[Entrées pour repérer du texte et des éléments]
══════

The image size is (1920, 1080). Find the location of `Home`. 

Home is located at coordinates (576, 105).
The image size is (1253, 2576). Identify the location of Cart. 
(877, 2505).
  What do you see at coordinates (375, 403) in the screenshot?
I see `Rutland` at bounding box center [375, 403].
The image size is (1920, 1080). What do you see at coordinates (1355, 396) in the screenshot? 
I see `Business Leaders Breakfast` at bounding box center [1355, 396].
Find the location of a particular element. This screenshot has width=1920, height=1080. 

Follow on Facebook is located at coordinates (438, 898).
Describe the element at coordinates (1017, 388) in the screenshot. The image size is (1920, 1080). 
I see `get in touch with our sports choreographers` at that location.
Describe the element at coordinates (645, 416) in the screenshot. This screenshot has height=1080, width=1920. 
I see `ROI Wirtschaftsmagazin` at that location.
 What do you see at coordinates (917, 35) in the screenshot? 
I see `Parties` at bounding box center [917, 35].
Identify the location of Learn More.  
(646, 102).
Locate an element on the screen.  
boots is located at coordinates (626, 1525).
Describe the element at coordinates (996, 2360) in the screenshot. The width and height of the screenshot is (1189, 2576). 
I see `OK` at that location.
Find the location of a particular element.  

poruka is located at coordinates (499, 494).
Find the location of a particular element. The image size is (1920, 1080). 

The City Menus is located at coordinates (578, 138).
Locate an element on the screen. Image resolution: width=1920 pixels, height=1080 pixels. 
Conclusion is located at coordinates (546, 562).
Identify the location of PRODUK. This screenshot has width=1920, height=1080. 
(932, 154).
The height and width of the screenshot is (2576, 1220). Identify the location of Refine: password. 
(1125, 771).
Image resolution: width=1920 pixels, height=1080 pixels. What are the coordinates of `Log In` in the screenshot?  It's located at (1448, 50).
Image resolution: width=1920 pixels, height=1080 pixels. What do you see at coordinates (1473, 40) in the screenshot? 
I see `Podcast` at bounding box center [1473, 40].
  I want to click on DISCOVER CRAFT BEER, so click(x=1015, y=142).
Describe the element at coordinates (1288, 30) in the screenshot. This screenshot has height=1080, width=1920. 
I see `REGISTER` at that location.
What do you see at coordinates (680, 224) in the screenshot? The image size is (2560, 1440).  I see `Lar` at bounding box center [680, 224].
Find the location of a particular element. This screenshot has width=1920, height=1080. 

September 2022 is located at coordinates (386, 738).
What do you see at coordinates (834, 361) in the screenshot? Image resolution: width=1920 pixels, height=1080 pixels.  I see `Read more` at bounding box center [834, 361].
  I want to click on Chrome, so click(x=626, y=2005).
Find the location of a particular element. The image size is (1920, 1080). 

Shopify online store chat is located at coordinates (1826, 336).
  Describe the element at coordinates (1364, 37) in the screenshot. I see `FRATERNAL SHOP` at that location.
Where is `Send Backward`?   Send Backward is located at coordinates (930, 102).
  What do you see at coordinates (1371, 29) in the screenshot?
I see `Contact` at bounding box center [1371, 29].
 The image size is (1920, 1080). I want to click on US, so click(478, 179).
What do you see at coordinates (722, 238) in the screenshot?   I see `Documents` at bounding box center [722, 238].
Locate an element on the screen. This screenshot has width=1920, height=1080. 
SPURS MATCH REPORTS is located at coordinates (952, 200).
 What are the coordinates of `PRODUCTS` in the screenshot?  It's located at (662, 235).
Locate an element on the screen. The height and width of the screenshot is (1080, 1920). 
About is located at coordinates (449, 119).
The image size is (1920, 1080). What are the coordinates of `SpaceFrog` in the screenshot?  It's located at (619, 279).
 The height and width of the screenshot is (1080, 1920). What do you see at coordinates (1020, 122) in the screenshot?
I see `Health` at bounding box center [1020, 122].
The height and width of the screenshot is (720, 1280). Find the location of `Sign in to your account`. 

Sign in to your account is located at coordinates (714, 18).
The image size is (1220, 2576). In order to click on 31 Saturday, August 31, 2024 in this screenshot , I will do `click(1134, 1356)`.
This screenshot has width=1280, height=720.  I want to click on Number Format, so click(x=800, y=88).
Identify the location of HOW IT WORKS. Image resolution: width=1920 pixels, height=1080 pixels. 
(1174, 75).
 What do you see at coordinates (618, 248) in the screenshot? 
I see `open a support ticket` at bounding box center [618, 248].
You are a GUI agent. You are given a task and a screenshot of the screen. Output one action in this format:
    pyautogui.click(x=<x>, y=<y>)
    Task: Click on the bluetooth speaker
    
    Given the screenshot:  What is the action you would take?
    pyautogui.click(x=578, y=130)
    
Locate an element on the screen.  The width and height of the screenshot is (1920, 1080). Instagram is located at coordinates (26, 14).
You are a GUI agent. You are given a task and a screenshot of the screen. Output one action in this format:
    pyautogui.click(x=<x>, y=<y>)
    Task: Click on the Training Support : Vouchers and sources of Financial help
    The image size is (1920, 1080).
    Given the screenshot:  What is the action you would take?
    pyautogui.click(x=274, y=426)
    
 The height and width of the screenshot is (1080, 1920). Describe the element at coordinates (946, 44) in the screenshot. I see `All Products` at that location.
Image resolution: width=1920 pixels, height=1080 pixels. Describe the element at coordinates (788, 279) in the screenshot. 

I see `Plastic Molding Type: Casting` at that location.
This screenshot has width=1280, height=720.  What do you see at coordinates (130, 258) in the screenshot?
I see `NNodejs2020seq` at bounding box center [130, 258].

══════

• CONSIGNE ÉCRITE:
Dans les enregistrements ci-dessus, recopiez à l'identique les lignes allant de celle qui contient « The image size is (1920, 1080). What are » jusqu'à celle qui contient « center [1020, 122]. », ces deux lignes incluses.

• RÉSULTAT CI-DESSOUS:
The image size is (1920, 1080). What are the coordinates of `SpaceFrog` in the screenshot?  It's located at (619, 279).
 The height and width of the screenshot is (1080, 1920). What do you see at coordinates (1020, 122) in the screenshot?
I see `Health` at bounding box center [1020, 122].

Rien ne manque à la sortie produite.